Being able to attend these events in person has massively helped me with confidence and “imposter syndrome.” This was mentioned in the opening DEF CON talk on Friday, and I’ve heard so many women share a similar worry. But in reality, the cybersecurity community is diverse in its talent. Although it may not always feel this way, being in Las Vegas for Black Hat and DEF CON has shown me that all you need is the enthusiasm to become an expert in your chosen specialty. With a community so willing to share knowledge, that’s more than enough. I don’t need to know everything, and I’m trying to stop myself from thinking that.

As a woman in tech — in cybersecurity even, networking can be difficult to navigate. Luckily, I had the most wonderful experience and genuinely can’t say that I’ve been to many other events (social, work, or otherwise) where people are so kind, welcoming, and eager to teach and learn.

I know this experience is not the same for all women attending, but it’s great to see progress made and a zero-tolerance policy toward sexual harassment from both DEF CON and Black Hat and the willingness to enforce this.
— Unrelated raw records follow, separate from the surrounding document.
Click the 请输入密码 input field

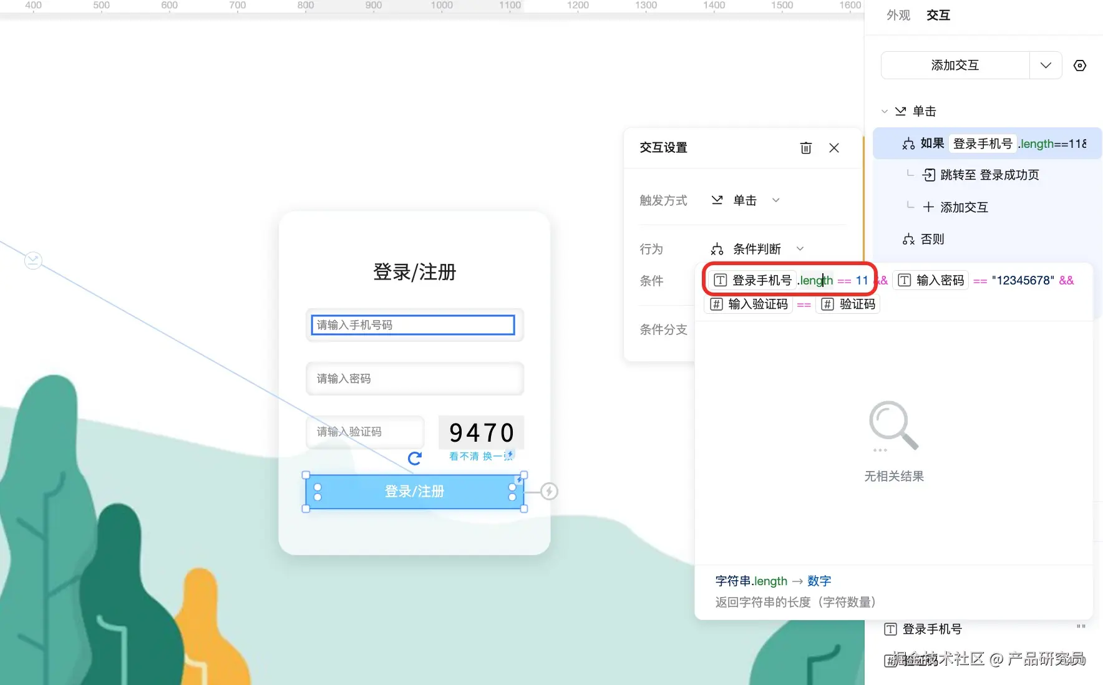415,379
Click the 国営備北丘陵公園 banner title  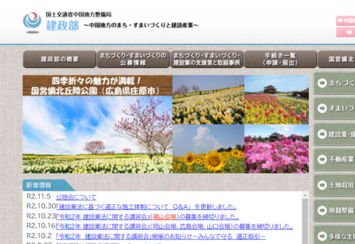[97, 85]
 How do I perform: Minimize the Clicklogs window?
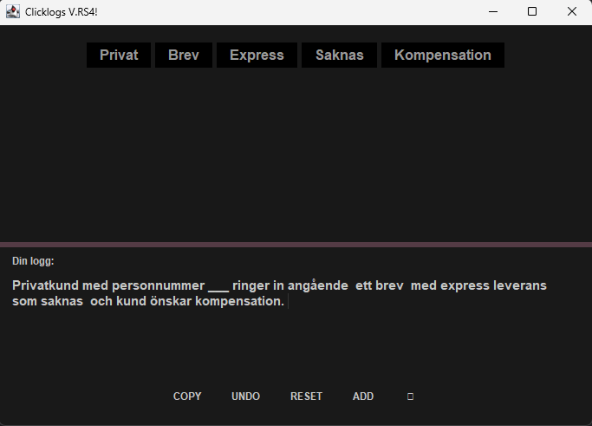(492, 11)
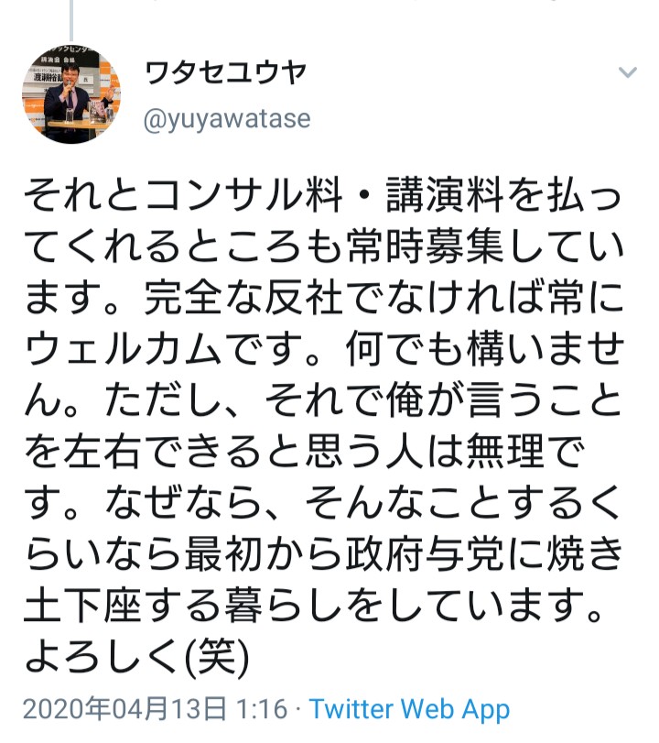The width and height of the screenshot is (659, 743).
Task: Open the ワタセユウヤ profile avatar picture
Action: coord(71,94)
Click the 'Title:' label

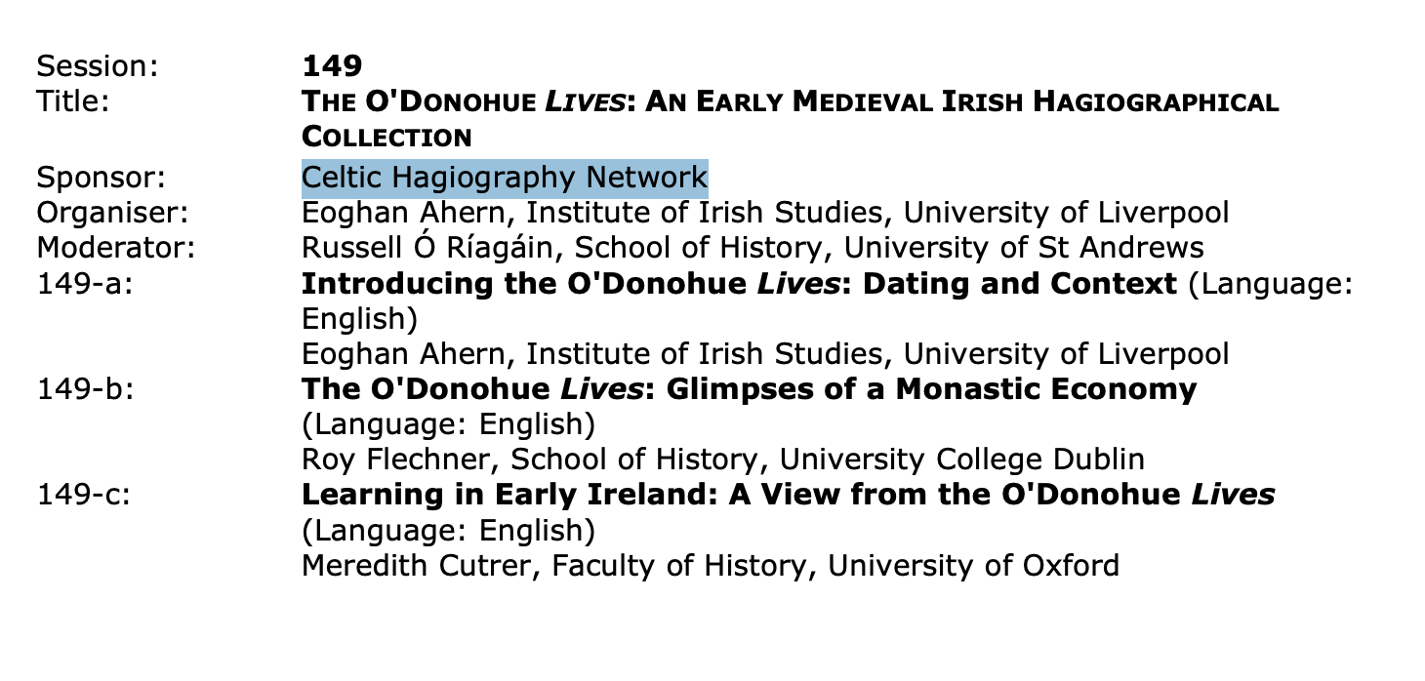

I was pleasantly surprised to make friends in the girls’ restrooms (who would’ve thought it!) and hope to make many more in years to come.

So, what are my tips?

  1. Don’t try to do too much. There’s so much to do and see and you’re better off taking your time to focus on the areas that interest you most. I spent most of my time in the IoT Village (I’m all about the things) and Car Hacking Village. I missed a few that I wanted to get to, but there’s always next time!
  2. Save the talks for post-conference. A colleague gave me some great advice to spend most of my time in the villages, as the talks are accessible after the event. Unless you want to attend a talk that isn’t recorded, or have some burning questions for the speakers, make the most of walking around and seeing all the wonderful things the event has to offer in the flesh.
  3. Talk to people! It can be daunting to pluck up the courage to say hi, but one of the best things about attending in-person events (especially after COVID) is meeting others face to face. I guarantee you’ll learn something new, and even make some new friends and connections.